Valera became one of the youngest people in NSW to be sentenced to life without parole, due to the brutality of his crimes. In a shocking twist to the case, his father Jack Van Krevel, the man he claimed had molested him, was found murdered just weeks after Valera was sentenced. Valera’s sister Belinda convinced Valera’s friend and fellow suspect in Mr O’Hearn’s murder, Keith Schreiber, to kill their father. Van Krevel said she had her father killed because he was molesting her preschool-age daughter and was the reason why her brother was in jail, never to be released.
In striving for an appeal for their client, De Gruchy’s lawyers also said that the trial judge had directed the jury to disregard a comment made by the Crown prosecutor Paul Conlon during his closing address. Mr Conlon had said the killer of the De Gruchys must have had ‘a disturbed mind’. No motive for the murders had been conclusively found by police – Matthew De Gruchy had certainly not provided one at any stage – and the defence argued that the comment by Mr Conlon was handing the jury one on a plate.

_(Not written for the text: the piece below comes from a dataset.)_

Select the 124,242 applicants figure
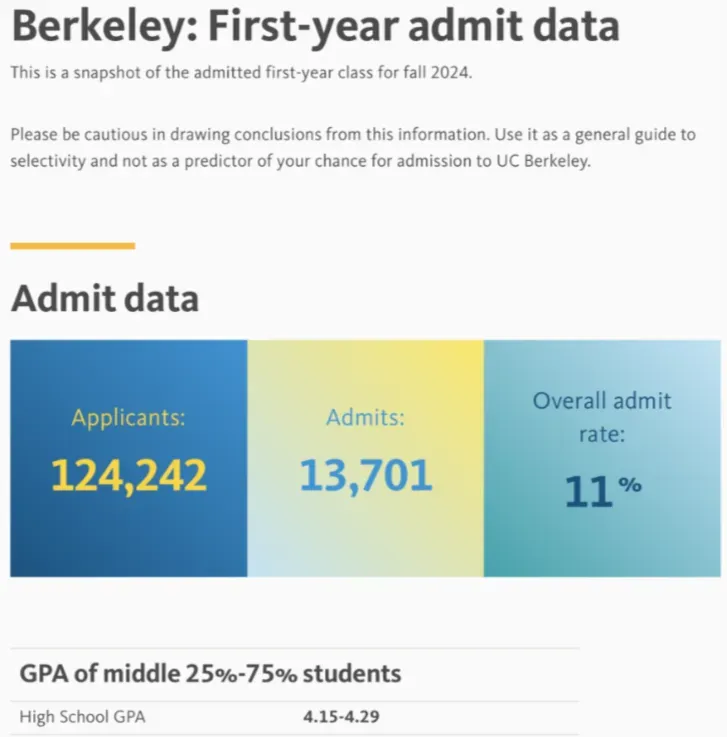The height and width of the screenshot is (737, 727). [x=129, y=475]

The appeal was dismissed with the judges deciding that on independent analysis of the evidence they were satisfied, with no reasonable doubt, that the Crown had established that Matthew Wayne De Gruchy was the killer.
De Gruchy appealed to the High Court for the jury’s verdict to be set aside.
His defence again brought up the ‘disturbed mind’ comment and said that the judge had made the situation worse for their client when he asked the jury to disregard the statement by the prosecution.
‘The appellant didn’t have a disturbed mind … he had a placid temperament,’ De Gruchy’s counsel Tim Game told the High Court bench.
‘In circumstances where you have a young man who had no motive to kill his family, then that makes it reasonable that he didn’t kill his family,’ Mr Game said.
His High Court appeal was dismissed and De Gruchy was left to face his lengthy sentence.
In 2009, De Gruchy faced court over the gang-bashing of one of the ‘K’ Brothers pack rapists. De Gruchy was one of four convicted killers charged over the jail-yard attack, which almost killed one of the brothers, dubbed the ‘Ks’. Their identities are secret because two of the four brothers were juveniles at the time of their offences in 2002. De Gruchy appeared at Goulburn Local Court charged with various assault offences, which were withdrawn by the alleged victim and the case was dismissed.
De Gruchy is currently serving his sentence at Cooma Correctional Centre, a medium/minimum-security jail near Canberra. His sentence will expire in 2024, but he will be eligible for parole on 21 July 2017.